Selected excerpt
◇ ◇ ◇ ◇
Er... not really. As a rule, I rationalize far fewer examples than I discard. I mostly take figures, discard all the ones that I can't fit to within a generous MOE, and then run with what seems reasonable from there in making my final estimate. I also consider the relative strength of the example. SOE is quite strong as a "lower bound" type estimate, but it is not very precise.

I have chosen a gigaton as a probable maximum torpedo yield not based on the maximum possible yield seen in effects. A reasonable estimation for every firepower example includes a number of ranges that go well past the gigaton mark when considered carefully - but the amount of antimatter stored on a torpedo seems sharply limited.

TDIC I choose to discard when analyzing firepower. The order of magnitude of firepower required to physically disassemble a planet is simply not compatible with the other cases. Similar with STV. That sheer speed and range is very difficult to reconcile with most later examples.

"Where Silence Has Lease" gives one of the highest speeds of any episode... and it's for warp 2. I prefer to place that one in the outlier column as well, though I may consider it when picking my median path.
But what appears to be outlier material from TOS seems to also correspond to ungodly magnitudes, either about this ounce of antimatter or the sonic attack. Even TDIC pales against that.
You call them problematic, I suppose, in the context where someone would like to make all yields worth of the TOS craze.
Like I said, there really aren't more low-yield than high-yield examples in the TNG+ era. TDIC is the singular most egregious example, but some of the most high-energy events happen in Voyager and DS9. I pointed out just how much more lethal the Delta Flyer's projected warp core breach is than the detonation of Dreadnought's warhead.
The million kilometer safe distance?
I'm checking the transcript of Drive here.
This is clearly a problematic case as well.
◇ ◇ ◇ ◇
What the task asks
Name every television series that the discussion of firepower estimates refers to by title or abbreviation.

[Pointing data for screenshots]
◇ ◇ ◇ ◇
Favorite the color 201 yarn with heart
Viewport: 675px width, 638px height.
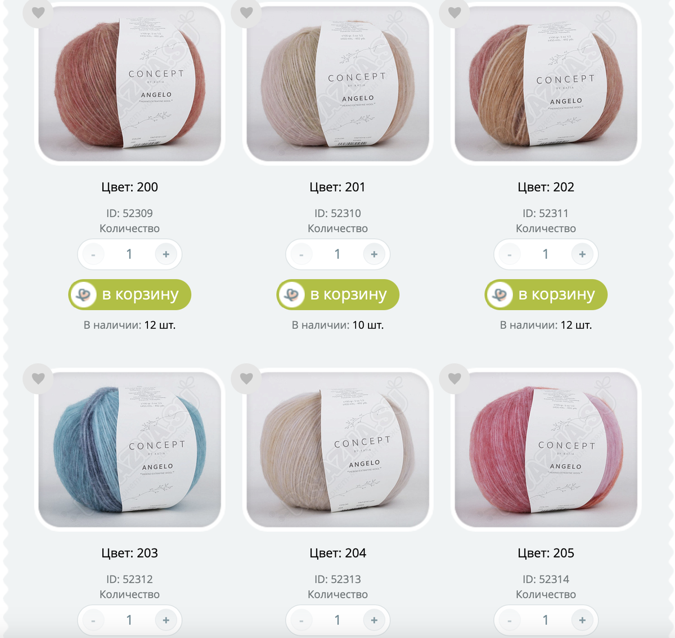click(246, 12)
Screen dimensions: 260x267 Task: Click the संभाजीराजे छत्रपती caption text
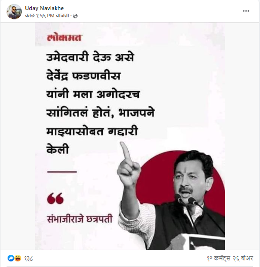tap(80, 219)
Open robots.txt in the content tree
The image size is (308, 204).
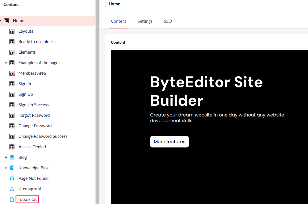(28, 199)

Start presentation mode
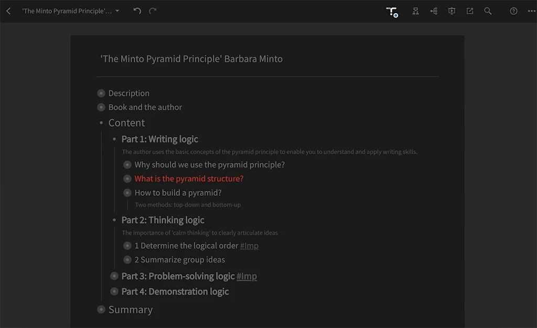pyautogui.click(x=452, y=11)
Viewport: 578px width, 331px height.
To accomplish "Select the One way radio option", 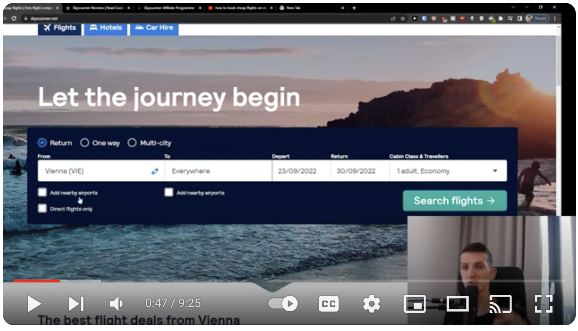I will coord(85,143).
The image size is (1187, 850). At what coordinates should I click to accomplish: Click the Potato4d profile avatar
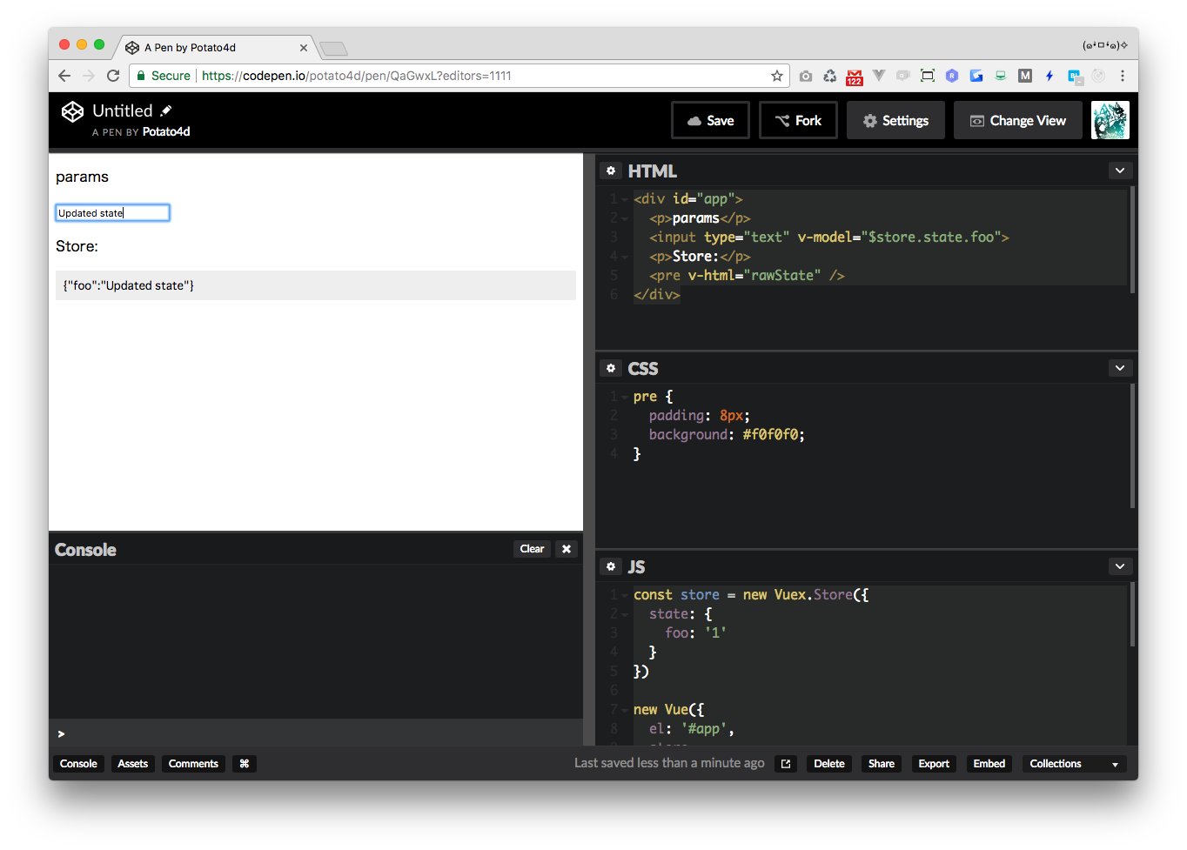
◇ ◇ ◇ ◇
In response
TOS, TNG, Voyager, DS9